During the final hour of the race, the lone GT-One driven by Ukyo Katayama was chasing the remaining BMW for the lead, but while lapping traffic, it suffered a tire failure, and was forced to slowly make its way around the track to return to the pits for a new set. In the process the GT-One lost the chance to challenge for the lead, and thus lost the race. The lone GT-One would come home 2nd overall, one lap behind the winning BMW. As a consolation prize, the GT-One would win the GTP class, although it was the only car in the class to actually finish.

The GT-One would race only once more, a single entrant appearing in the 1999 Le Mans Fuji 1000km.  Although the race mostly consisted of Japanese teams, thus leaving out most of the manufacturers that had competed at Le Mans, Toyota still had to compete against rival Nissan, who also entered their R391. In the end the GT-One would fall short once again, finishing 2nd and only one lap behind the winning R391. However, Toyota won the LMGTP class (the R391 being an LMP), which would have granted them automatic entry to 2000 24 Hours of Le Mans had they continued the GT-One program.

The GT-One program would not be continued into 2000, Toyota instead turning TTE into leaders of the new Toyota F1 team.  This would mark the end of Toyota's attempts at Le Mans, which had started in 1985, until its return in 2012 with the TS030 Hybrid closed-prototype LMP1 in the FIA World Endurance Championship. With Mercedes-Benz pulling out and Audi eschewing their LMGTP competitor, the Audi R8C, no LMGTP entrants appeared in the next year's race; only Bentley continued to compete in the class until it was abolished as a result of LMP class restructuring in 2006.

Sponsorship
Marlboro was the Toyota GT-One sponsor in 1999 (hence the white chevron with red body livery), although there was an anti-tobacco law in France which meant no Marlboro logos appeared on the car anywhere. In pictures of practice sessions, Marlboro barcodes across the front of the car (which also appeared on the Ferrari Formula One cars during tobacco legislated races) are seen, although these barcodes do not appear on the final race car, even during the Fuji 1000 km race, which was held in Japan, a country with no tobacco sponsorship restrictions at the time. Other sponsors included Zent (#1), Venture Safenet (#2) and Esso (#3 and Fuji 1000 km).

Chassis

A total of seven GT-Ones were built over the two years of the program.  The first six were built in 1998, while the final chassis was built in 1999.

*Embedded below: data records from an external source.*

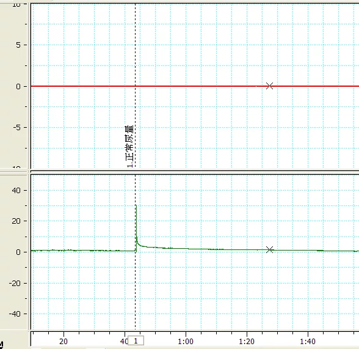359x349 pixels.
Task: Click the 5 label on upper amplitude axis
Action: click(x=18, y=45)
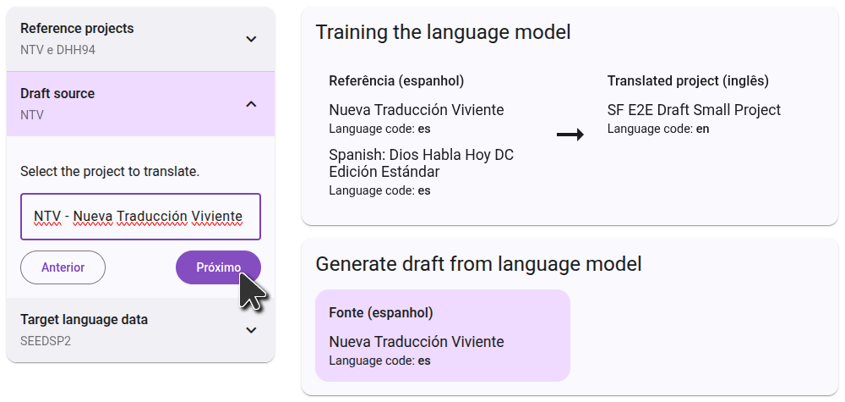845x402 pixels.
Task: Click the arrow between reference and translated project
Action: pyautogui.click(x=570, y=135)
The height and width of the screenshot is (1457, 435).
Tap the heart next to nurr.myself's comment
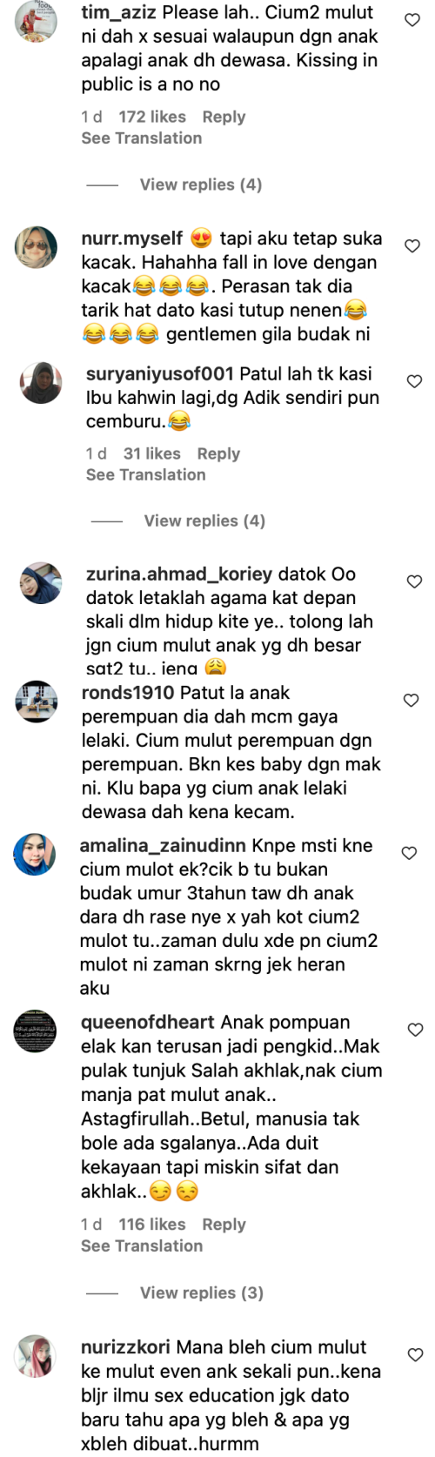[412, 246]
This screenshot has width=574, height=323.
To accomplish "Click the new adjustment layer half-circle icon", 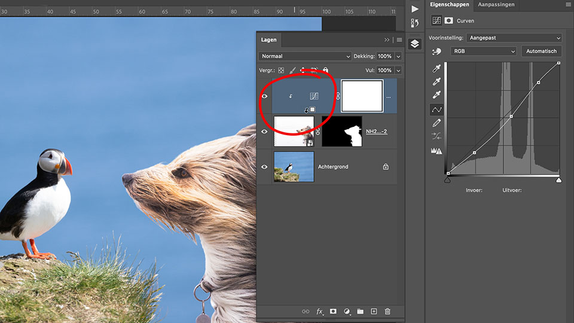I will pos(347,312).
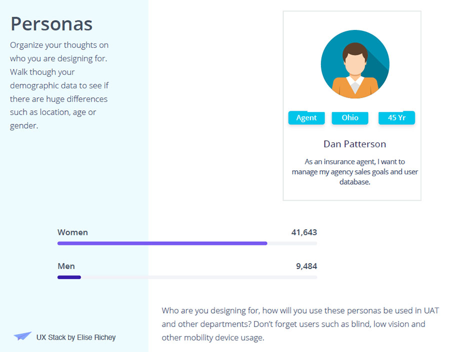The height and width of the screenshot is (352, 450).
Task: Click the paper plane logo icon
Action: point(23,337)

 LM801 - Developmental prototype, never raced.
 LM802 - 1998 24 Hours of Le Mans #29, later a test car.
 LM803 - Road legal version of the GT-One, on display in Europe. Licensed "K-LM-1998".
 LM804 - 1998 24 Hours of Le Mans #28, 1999 24 Hours of Le Mans #3, later on display in Japan.
 LM805 - 1998 24 Hours of Le Mans #27, later a test car.
 LM806 - 1999 24 Hours of Le Mans #2. (Destroyed)
 LM907 - 1999 24 Hours of Le Mans #1.

LM804 was the only car to race in both 24 Hours of Le Mans. LM804 and LM805 were the only cars to finish the 24 Hours of Le Mans, the former as car #3 in 1999 and the latter as car #27 in 1998.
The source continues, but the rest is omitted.